If you are a fan of Henry James, you probably peruse his elegant sentences in your study or office where husband, cats, dogs, in-laws, friends, and political canvassers are unlikely to interrupt you.  While reading The Bostonians, NEVER open the door to well-meaning Democratic presidential canvassers, because they’ll talk your ear off just as verbosely as James’s political enthusiasts do in The Bostonians

The Bostonians, published in 1886,  is a strange, intricate, often playful narrative about a tussle of love and politics between the sexes, set appropriately after the Civil War.  Though this novel is not his his subtlest, it is very enjoyable.

In this partly satiric novel, an emotional tug-of-war is fought between post-Civil War progressives and conservatives. Naturally, the well-educated New Englanders are the best-organized.  The Bostonian abolitionists have triumphed, and now they are fighting for women’s suffrage.

The Bostonians is also a twisted love story,  in which two suitors contend for the affections of Verena Tarrant, a young woman who is an up-and-coming lecturer for the Women’s Movement.  Olive Chancellor, a wealthy, neurotic spinster in Boston, becomes obsessed with Verena, to the point that she pays off Verena’s unsuitable parents so she and Verena can live together undisturbed.  She insists she is training Verena—but her sexual feelings are obvious to the reader.  Whether Verena returns them is unclear—it seems unlikely—but their friendship is not only close but characterized by hysteria and sexual jealousy.   At one point, Olive tries to procure a promise that Verena will never leave her for a man.  Realizing she has gone too far, Olive does has the sense to withdraw this request.

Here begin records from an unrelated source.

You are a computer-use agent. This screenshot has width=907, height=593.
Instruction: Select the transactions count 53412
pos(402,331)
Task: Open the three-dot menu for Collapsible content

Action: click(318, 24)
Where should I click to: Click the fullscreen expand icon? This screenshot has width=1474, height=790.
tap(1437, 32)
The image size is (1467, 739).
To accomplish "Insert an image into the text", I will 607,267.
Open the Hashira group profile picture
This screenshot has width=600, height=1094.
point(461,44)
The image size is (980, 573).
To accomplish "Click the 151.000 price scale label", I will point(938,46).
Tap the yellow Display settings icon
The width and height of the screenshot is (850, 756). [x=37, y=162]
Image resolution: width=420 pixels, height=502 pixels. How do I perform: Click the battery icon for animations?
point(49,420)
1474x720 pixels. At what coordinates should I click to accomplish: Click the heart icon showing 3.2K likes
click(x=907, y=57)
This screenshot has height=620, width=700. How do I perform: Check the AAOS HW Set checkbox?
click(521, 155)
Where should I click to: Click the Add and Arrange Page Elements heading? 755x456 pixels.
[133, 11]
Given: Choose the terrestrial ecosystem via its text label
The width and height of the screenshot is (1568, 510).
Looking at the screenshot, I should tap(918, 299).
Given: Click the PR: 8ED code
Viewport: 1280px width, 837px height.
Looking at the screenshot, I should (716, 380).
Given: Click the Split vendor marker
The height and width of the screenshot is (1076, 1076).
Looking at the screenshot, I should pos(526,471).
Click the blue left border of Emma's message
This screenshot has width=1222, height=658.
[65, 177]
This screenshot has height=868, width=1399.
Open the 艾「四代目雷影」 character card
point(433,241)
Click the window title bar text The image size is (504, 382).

Olive’s rival is her cousin, Basil Ransom,  who lost his estate in Mississippi during the Civil War.  He is an unsuccessful lawyer in New York City and an arch-conservative writer whose right-wing essays have  not been published.  He believes women belong in the home, that only the most intelligent should be educated, and and that masculinity is undermined by the rise of the suffrage movement.  

Some critics read this novel as a satire of the women’s movement, and it is true that Olive is not James’s cup of tea, nor anyone else’s.  On the other hand, he is sympathetic to an aged abolitionist-turned-feminist, Miss Birdseye, who has given everything she has to various causes, and to Dr. Prance, who is so absorbed by her medical studies that she ignores all politics.  In her view, there are few differences between men and women.  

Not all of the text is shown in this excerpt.